(TASK DIRECTIONS): Please print the lines below word for word, with no changes.

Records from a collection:
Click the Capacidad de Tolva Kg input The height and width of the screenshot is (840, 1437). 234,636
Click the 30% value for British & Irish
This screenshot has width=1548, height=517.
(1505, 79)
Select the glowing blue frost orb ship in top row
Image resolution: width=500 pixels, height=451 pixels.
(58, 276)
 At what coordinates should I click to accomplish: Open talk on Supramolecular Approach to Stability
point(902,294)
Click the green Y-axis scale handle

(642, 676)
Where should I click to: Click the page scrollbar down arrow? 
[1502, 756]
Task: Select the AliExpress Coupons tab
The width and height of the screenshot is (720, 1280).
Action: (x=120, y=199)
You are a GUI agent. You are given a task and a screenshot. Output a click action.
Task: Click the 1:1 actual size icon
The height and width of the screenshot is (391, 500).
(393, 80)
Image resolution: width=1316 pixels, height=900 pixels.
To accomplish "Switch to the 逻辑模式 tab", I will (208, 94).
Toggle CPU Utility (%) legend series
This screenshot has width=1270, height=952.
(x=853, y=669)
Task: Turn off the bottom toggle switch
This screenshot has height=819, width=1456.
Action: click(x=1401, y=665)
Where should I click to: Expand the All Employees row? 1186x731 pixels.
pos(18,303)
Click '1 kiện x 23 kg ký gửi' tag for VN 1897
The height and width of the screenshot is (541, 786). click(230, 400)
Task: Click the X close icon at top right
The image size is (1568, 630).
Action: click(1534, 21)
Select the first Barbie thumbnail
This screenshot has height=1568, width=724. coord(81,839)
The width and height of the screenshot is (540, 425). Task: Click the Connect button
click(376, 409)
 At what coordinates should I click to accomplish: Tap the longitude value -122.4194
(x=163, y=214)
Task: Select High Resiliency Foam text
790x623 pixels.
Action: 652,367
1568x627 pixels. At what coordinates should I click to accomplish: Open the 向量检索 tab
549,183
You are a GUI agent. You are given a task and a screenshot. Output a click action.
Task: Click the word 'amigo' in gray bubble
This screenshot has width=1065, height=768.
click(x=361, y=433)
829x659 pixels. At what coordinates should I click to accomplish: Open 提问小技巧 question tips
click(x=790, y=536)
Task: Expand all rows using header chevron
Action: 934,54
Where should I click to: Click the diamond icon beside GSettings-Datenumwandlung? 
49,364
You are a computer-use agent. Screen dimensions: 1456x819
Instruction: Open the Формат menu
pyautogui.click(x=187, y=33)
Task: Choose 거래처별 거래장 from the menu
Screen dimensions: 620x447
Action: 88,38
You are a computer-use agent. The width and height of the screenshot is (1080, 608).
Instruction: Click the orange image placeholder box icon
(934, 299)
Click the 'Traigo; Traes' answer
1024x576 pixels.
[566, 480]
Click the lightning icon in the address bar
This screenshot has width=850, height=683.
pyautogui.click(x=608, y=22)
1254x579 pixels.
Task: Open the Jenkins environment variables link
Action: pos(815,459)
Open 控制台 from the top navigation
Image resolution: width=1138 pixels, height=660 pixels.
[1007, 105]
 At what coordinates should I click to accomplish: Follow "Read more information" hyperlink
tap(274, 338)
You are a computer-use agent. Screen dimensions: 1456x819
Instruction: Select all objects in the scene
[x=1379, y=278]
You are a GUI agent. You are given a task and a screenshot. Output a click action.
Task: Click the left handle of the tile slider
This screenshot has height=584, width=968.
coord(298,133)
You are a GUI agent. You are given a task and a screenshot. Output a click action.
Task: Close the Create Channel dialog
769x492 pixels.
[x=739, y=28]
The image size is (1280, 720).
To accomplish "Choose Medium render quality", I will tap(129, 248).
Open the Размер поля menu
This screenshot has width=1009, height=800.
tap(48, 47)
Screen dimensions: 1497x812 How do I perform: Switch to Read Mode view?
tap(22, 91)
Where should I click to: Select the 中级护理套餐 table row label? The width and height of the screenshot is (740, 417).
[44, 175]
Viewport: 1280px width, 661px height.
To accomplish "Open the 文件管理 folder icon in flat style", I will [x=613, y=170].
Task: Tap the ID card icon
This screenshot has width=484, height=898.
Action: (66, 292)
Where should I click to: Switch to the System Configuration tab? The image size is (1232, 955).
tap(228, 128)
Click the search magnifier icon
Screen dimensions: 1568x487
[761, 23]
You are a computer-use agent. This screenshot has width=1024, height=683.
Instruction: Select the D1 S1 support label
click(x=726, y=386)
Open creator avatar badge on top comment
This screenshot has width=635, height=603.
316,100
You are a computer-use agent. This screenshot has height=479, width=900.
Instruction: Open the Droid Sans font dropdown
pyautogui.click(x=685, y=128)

(THE RESULT):
Click the Capacidad de Tolva Kg input The height and width of the screenshot is (840, 1437). 234,636
Click the 30% value for British & Irish
This screenshot has width=1548, height=517.
(1505, 79)
Select the glowing blue frost orb ship in top row
Image resolution: width=500 pixels, height=451 pixels.
(58, 276)
 At what coordinates should I click to accomplish: Open talk on Supramolecular Approach to Stability
point(902,294)
Click the green Y-axis scale handle

(642, 676)
Where should I click to: Click the page scrollbar down arrow? 
[1502, 756]
Task: Select the AliExpress Coupons tab
The width and height of the screenshot is (720, 1280).
Action: (x=120, y=199)
You are a GUI agent. You are given a task and a screenshot. Output a click action.
Task: Click the 1:1 actual size icon
The height and width of the screenshot is (391, 500).
(393, 80)
Image resolution: width=1316 pixels, height=900 pixels.
To accomplish "Switch to the 逻辑模式 tab", I will (208, 94).
Toggle CPU Utility (%) legend series
This screenshot has width=1270, height=952.
(x=853, y=669)
Task: Turn off the bottom toggle switch
This screenshot has height=819, width=1456.
Action: click(x=1401, y=665)
Where should I click to: Expand the All Employees row? 1186x731 pixels.
pos(18,303)
Click '1 kiện x 23 kg ký gửi' tag for VN 1897
The height and width of the screenshot is (541, 786). click(230, 400)
Task: Click the X close icon at top right
The image size is (1568, 630).
Action: click(1534, 21)
Select the first Barbie thumbnail
This screenshot has height=1568, width=724. coord(81,839)
The width and height of the screenshot is (540, 425). Task: Click the Connect button
click(376, 409)
 At what coordinates should I click to accomplish: Tap the longitude value -122.4194
(x=163, y=214)
Task: Select High Resiliency Foam text
790x623 pixels.
Action: 652,367
1568x627 pixels. At what coordinates should I click to accomplish: Open the 向量检索 tab
549,183
You are a GUI agent. You are given a task and a screenshot. Output a click action.
Task: Click the word 'amigo' in gray bubble
This screenshot has width=1065, height=768.
click(x=361, y=433)
829x659 pixels. At what coordinates should I click to accomplish: Open 提问小技巧 question tips
click(x=790, y=536)
Task: Expand all rows using header chevron
Action: 934,54
Where should I click to: Click the diamond icon beside GSettings-Datenumwandlung? 
49,364
You are a computer-use agent. Screen dimensions: 1456x819
Instruction: Open the Формат menu
pyautogui.click(x=187, y=33)
Task: Choose 거래처별 거래장 from the menu
Screen dimensions: 620x447
Action: 88,38
You are a computer-use agent. The width and height of the screenshot is (1080, 608).
Instruction: Click the orange image placeholder box icon
(934, 299)
Click the 'Traigo; Traes' answer
1024x576 pixels.
[566, 480]
Click the lightning icon in the address bar
This screenshot has width=850, height=683.
pyautogui.click(x=608, y=22)
1254x579 pixels.
Task: Open the Jenkins environment variables link
Action: pos(815,459)
Open 控制台 from the top navigation
Image resolution: width=1138 pixels, height=660 pixels.
[1007, 105]
 At what coordinates should I click to accomplish: Follow "Read more information" hyperlink
tap(274, 338)
You are a computer-use agent. Screen dimensions: 1456x819
Instruction: Select all objects in the scene
[x=1379, y=278]
You are a GUI agent. You are given a task and a screenshot. Output a click action.
Task: Click the left handle of the tile slider
This screenshot has height=584, width=968.
coord(298,133)
You are a GUI agent. You are given a task and a screenshot. Output a click action.
Task: Close the Create Channel dialog
769x492 pixels.
[x=739, y=28]
The image size is (1280, 720).
To accomplish "Choose Medium render quality", I will tap(129, 248).
Open the Размер поля menu
This screenshot has width=1009, height=800.
tap(48, 47)
Screen dimensions: 1497x812 How do I perform: Switch to Read Mode view?
tap(22, 91)
Where should I click to: Select the 中级护理套餐 table row label? The width and height of the screenshot is (740, 417).
[44, 175]
Viewport: 1280px width, 661px height.
To accomplish "Open the 文件管理 folder icon in flat style", I will [x=613, y=170].
Task: Tap the ID card icon
This screenshot has width=484, height=898.
Action: (66, 292)
Where should I click to: Switch to the System Configuration tab? The image size is (1232, 955).
tap(228, 128)
Click the search magnifier icon
Screen dimensions: 1568x487
[761, 23]
You are a computer-use agent. This screenshot has width=1024, height=683.
Instruction: Select the D1 S1 support label
click(x=726, y=386)
Open creator avatar badge on top comment
This screenshot has width=635, height=603.
316,100
You are a computer-use agent. This screenshot has height=479, width=900.
Instruction: Open the Droid Sans font dropdown
pyautogui.click(x=685, y=128)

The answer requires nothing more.